◆ Data ◆
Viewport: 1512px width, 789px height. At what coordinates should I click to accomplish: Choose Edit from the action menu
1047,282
--
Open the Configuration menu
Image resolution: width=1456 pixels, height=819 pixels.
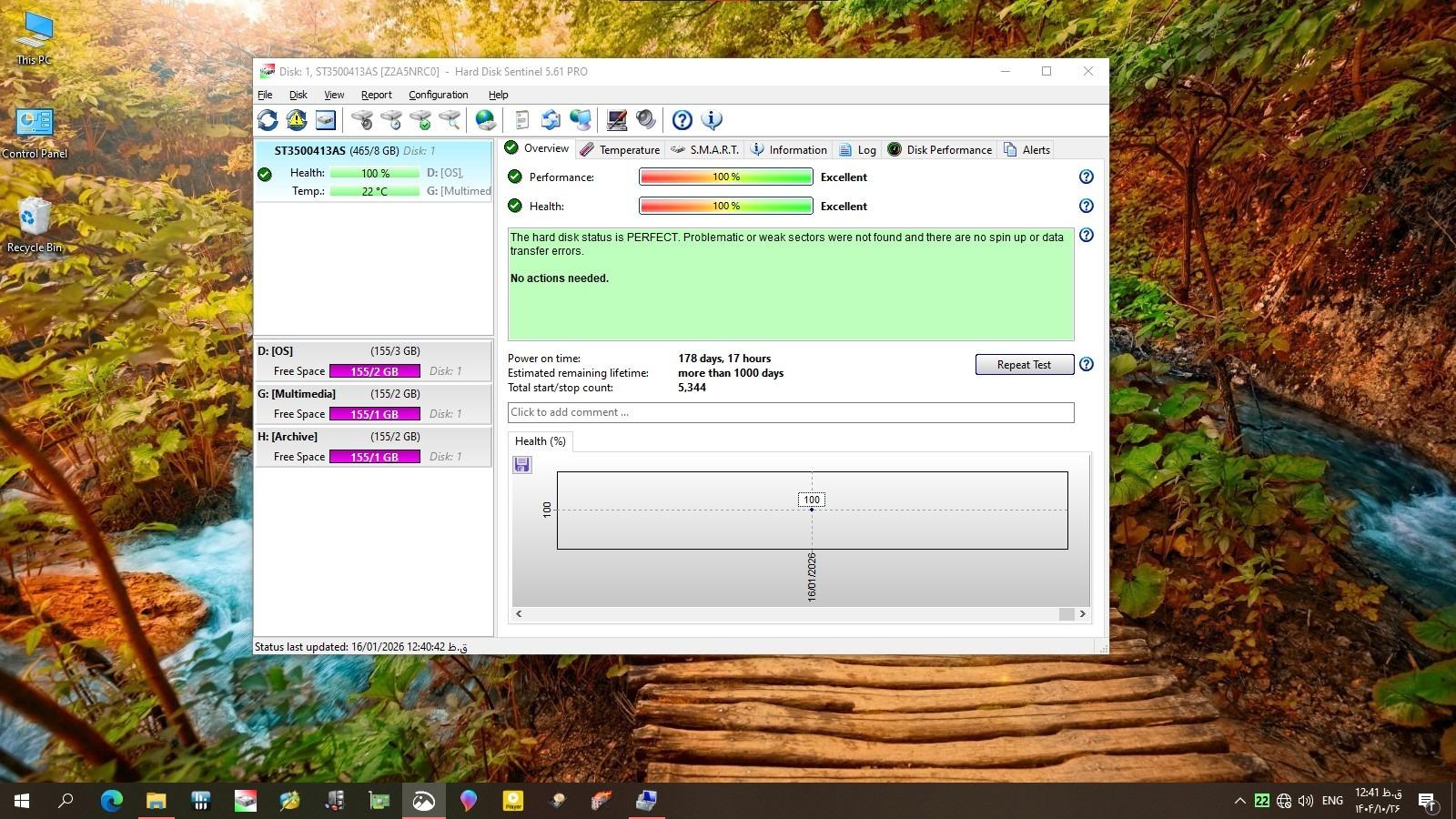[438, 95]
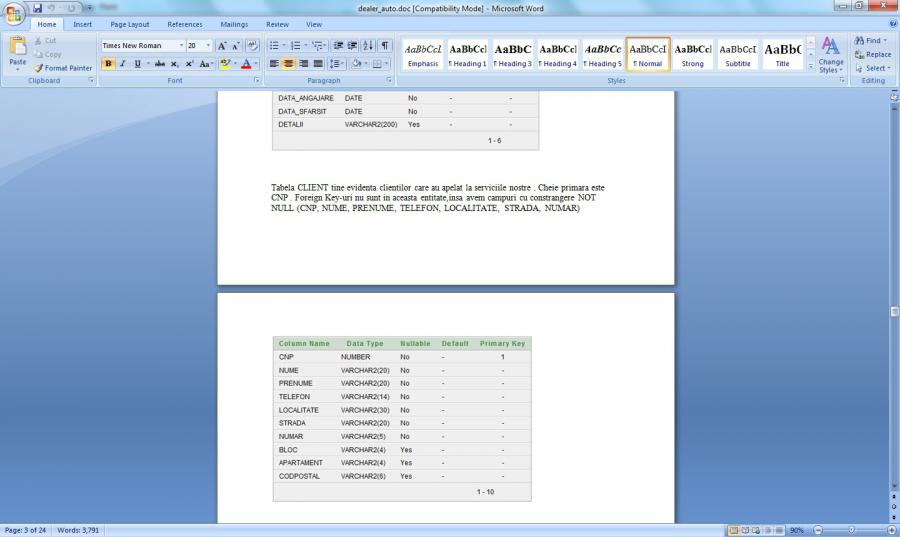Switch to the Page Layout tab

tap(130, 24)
==
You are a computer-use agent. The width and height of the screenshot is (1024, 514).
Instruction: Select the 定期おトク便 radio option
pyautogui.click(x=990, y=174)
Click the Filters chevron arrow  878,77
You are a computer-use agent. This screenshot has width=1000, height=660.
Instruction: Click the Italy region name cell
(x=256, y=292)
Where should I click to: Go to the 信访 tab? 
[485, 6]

◆ Exercise description ◆
What is the number of lines in the listing above that contain the string "agent"? Give only the number.

◆ Exercise answer ◆
2